Movement of repelled particles in a ball

If all the particles remained in a bounded domain, the virial theorem would apply. In the case of a radial inverse square power law, it states that twice the asymptotic time average of kinetic energy of the system equals minus the asymptotic time average of its potential energy. However, while the kinetic energy is always nonnegative, the potential energy for repulsive coulomb forces is positive, contradiction.

Let $B$ be the smallest ball such that all $N$ particles remain inside $B$ for all $t\geq0$. Either the trajectory of one of the particles intersects $\partial B$ at some finite time $t_0$, or there is one particle and a sequence $(t_n)_{n\in\mathbb{N}}$ with $\lim \limits_{n \to \infty} t_n ~=~\infty$ such that the particle position at $t_n$ has distance $<1/n$ from $\partial B$, and no other particle at $t_n$ is closer to $\partial B$.

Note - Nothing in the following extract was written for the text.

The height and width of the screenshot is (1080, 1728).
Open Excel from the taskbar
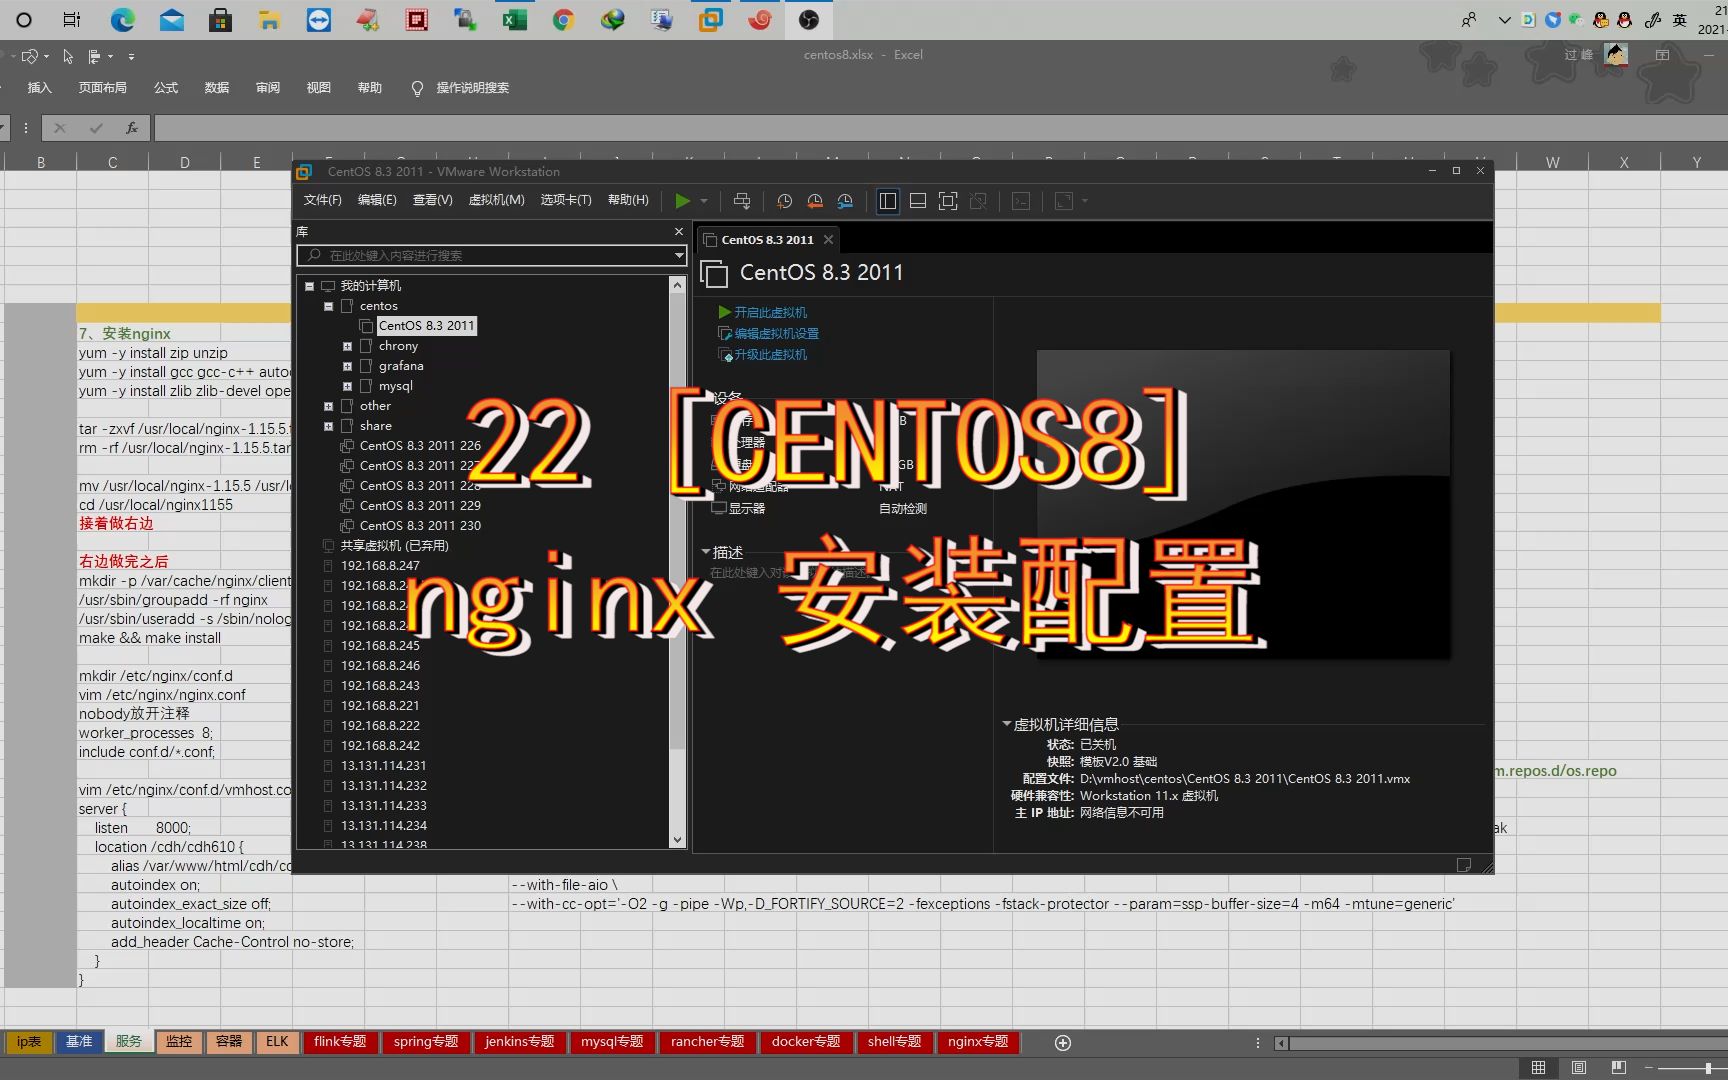(x=514, y=19)
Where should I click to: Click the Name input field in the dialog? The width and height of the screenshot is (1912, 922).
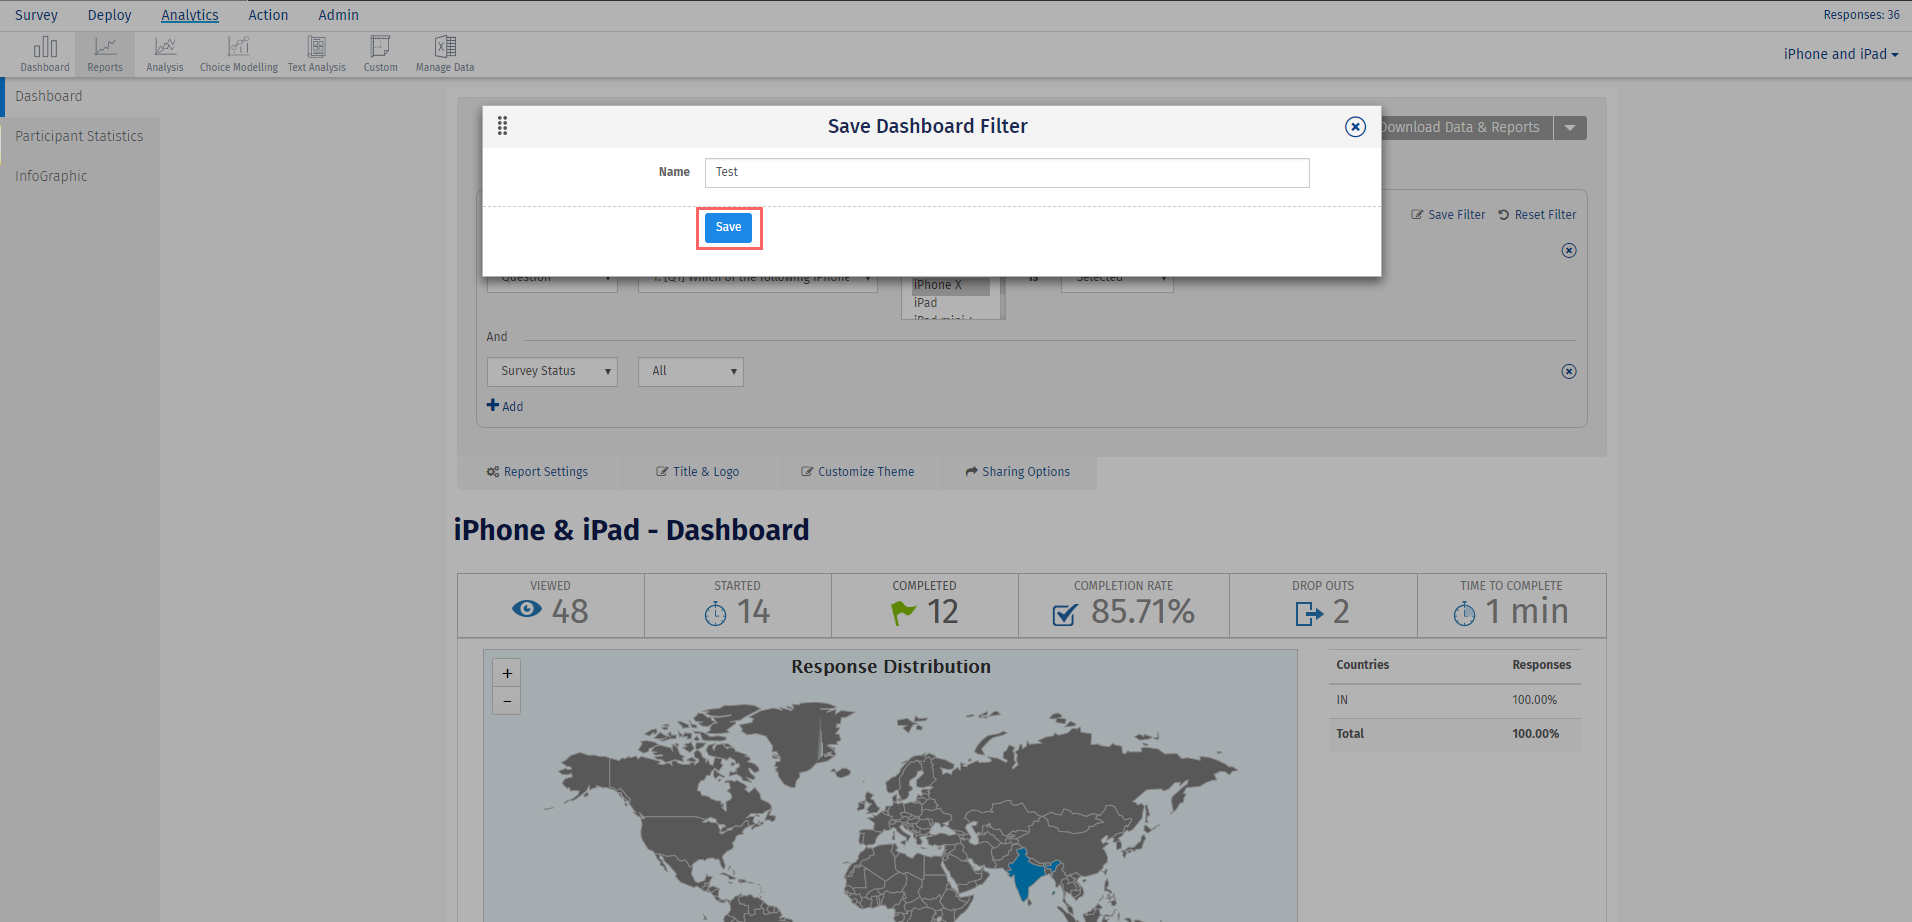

In the first case the radial velocity of the particle at $t_0$ is zero, and therefore the radial component of its acceleration must be $\leq 0$, in contradiction to the fact that the radial component of all forces is positive.

In the second case for each $\epsilon>0$ one can find a time $t_n$ such that the radial acceleration of the particle is less than $\epsilon$. But the radial component of the force from the other particles has a global lower bound because they cannot get arbitrarily close to the particle due to global energy conservation, but have to stay inside the sphere. Choosing a sufficiently small $\epsilon>0$ therefore leads to a contradiction.